+++ Brano
INTRODUZIONE STORICA
Già nel 1943 è chiaro a tutte le forze militari in campo che la Seconda Guerra Mondiale sta volgendo a favore delle Forze Alleate. Germania e Italia continuano ad essere sconfitte sui campi di battaglia e soprattutto nel nostro paese i dubbi su una guerra “lontana”, che costa privazioni e sacrifici, diventano sempre più diffusi fra il popolo e nelle classi dirigenti. Questa sfiducia è nota ai vertici politici tedeschi che decidono quindi di inviare nel maggio del ‘43 alcune divisioni di militari tedeschi in tutta la penisola, per affiancare le nostre truppe nella difesa dei confini in vista di un imminente sbarco Alleato ma anche per controllare le manovre degli italiani che si temeva si sarebbero arresi agli angloamericani.
Le truppe inglesi e americane intanto si avvicinano alle coste italiane, dopo aver sconfitto le forze dell’Asse in Africa, forti di un arsenale militare imponente e della sicurezza dei vincitori. Il 10 luglio del 1943 lo sbarco in Sicilia avviene in modo improvviso e in poco più di un mese l’isola è occupata: i militari italiani si arrendono e le truppe tedesche, le uniche ad opporsi all’avanzata alleata, sono costrette a ritirarsi in Calabria.
++++++
Compiti da svolgere
(a) Puoi estrarre il brano per intero, senza cambiare nulla?
(b) Disponi in una tabella Markdown, con le colonne n e Riga, le righe delle voci che vanno da quella che contiene "Image resolution: width=1210" a quella che contiene "click(1009, 43)", entrambe incluse e tralasciando le righe vuote.
+++ Dati forniti
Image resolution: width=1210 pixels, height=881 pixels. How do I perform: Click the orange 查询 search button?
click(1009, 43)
++++++
+++ Dati forniti
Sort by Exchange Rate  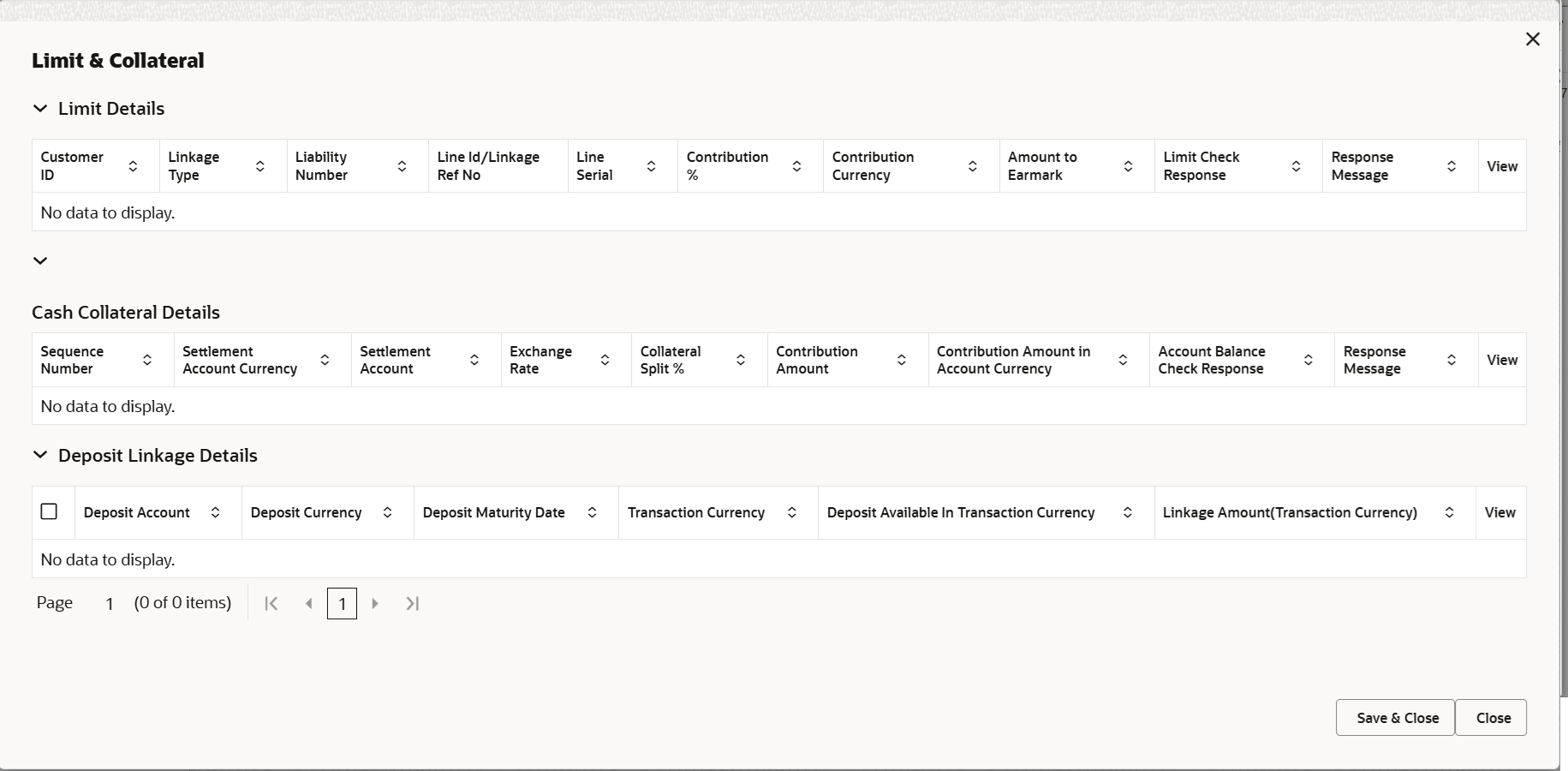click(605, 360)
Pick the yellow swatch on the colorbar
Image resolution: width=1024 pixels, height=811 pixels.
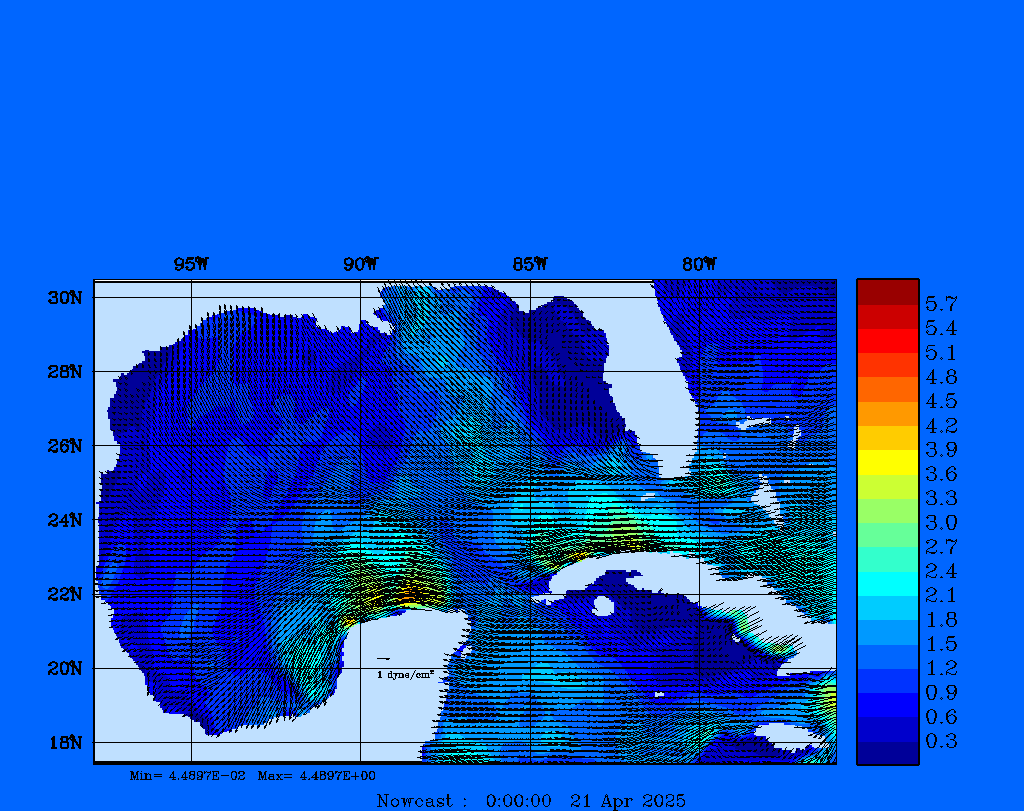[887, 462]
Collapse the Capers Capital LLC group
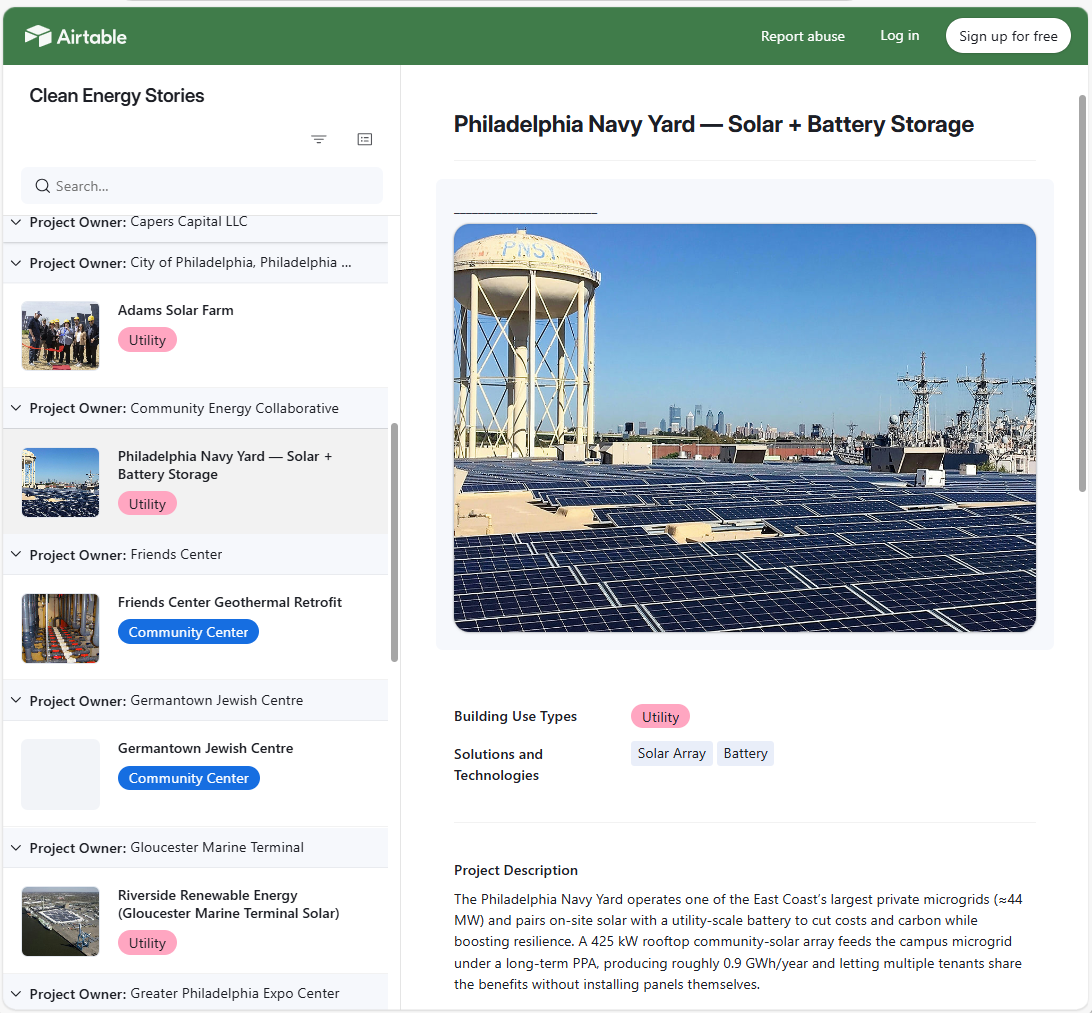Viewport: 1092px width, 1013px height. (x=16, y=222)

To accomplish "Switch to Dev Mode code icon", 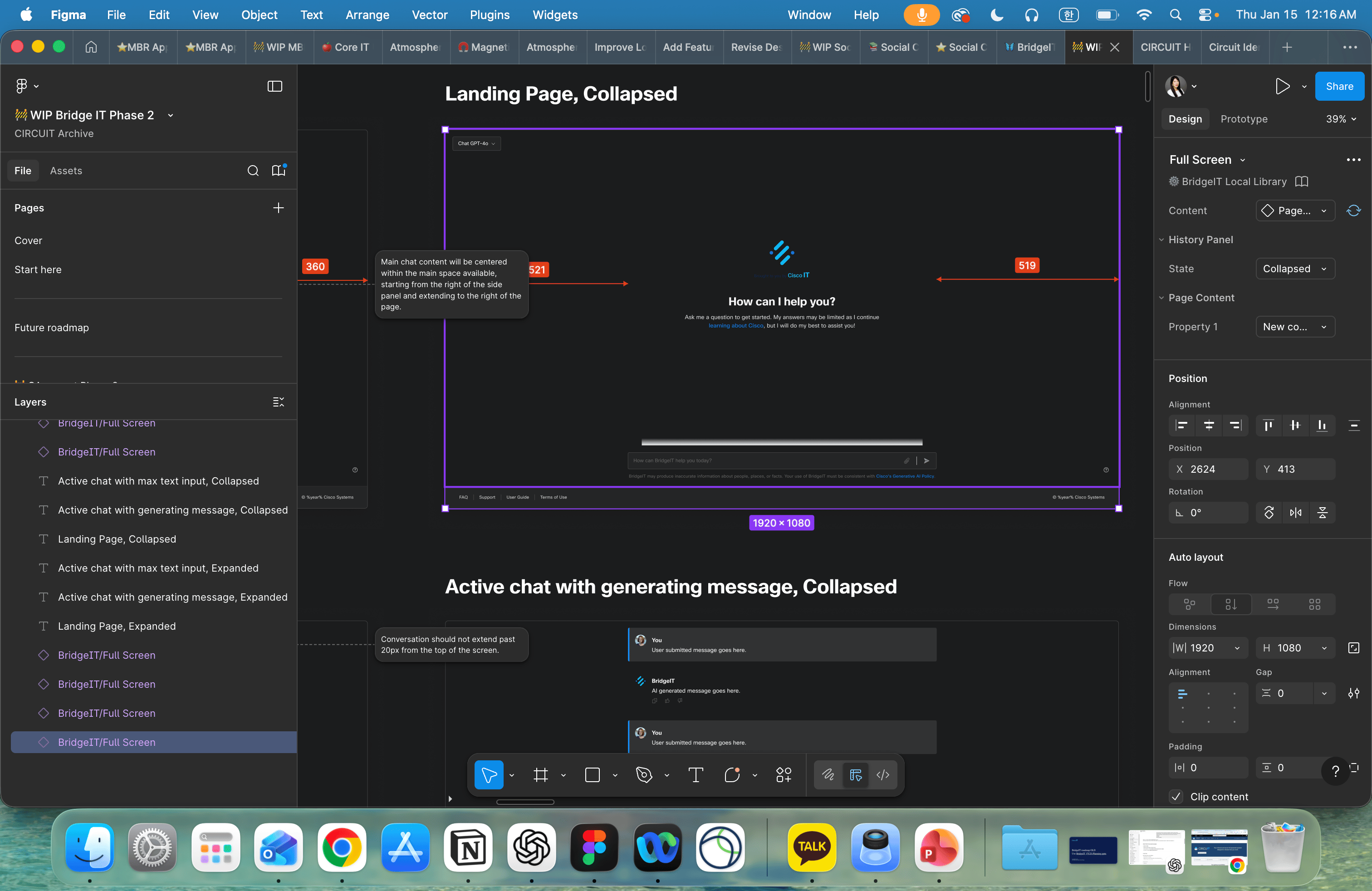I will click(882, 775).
++++++
Risultati per compito
(a)
INTRODUZIONE STORICA
Già nel 1943 è chiaro a tutte le forze militari in campo che la Seconda Guerra Mondiale sta volgendo a favore delle Forze Alleate. Germania e Italia continuano ad essere sconfitte sui campi di battaglia e soprattutto nel nostro paese i dubbi su una guerra “lontana”, che costa privazioni e sacrifici, diventano sempre più diffusi fra il popolo e nelle classi dirigenti. Questa sfiducia è nota ai vertici politici tedeschi che decidono quindi di inviare nel maggio del ‘43 alcune divisioni di militari tedeschi in tutta la penisola, per affiancare le nostre truppe nella difesa dei confini in vista di un imminente sbarco Alleato ma anche per controllare le manovre degli italiani che si temeva si sarebbero arresi agli angloamericani.
Le truppe inglesi e americane intanto si avvicinano alle coste italiane, dopo aver sconfitto le forze dell’Asse in Africa, forti di un arsenale militare imponente e della sicurezza dei vincitori. Il 10 luglio del 1943 lo sbarco in Sicilia avviene in modo improvviso e in poco più di un mese l’isola è occupata: i militari italiani si arrendono e le truppe tedesche, le uniche ad opporsi all’avanzata alleata, sono costrette a ritirarsi in Calabria.

(b)
| n | Riga |
|---|---|
| 1 | Image resolution: width=1210 pixels, height=881 pixels. How do I perform: Click the orange 查询 search button? |
| 2 | click(1009, 43) |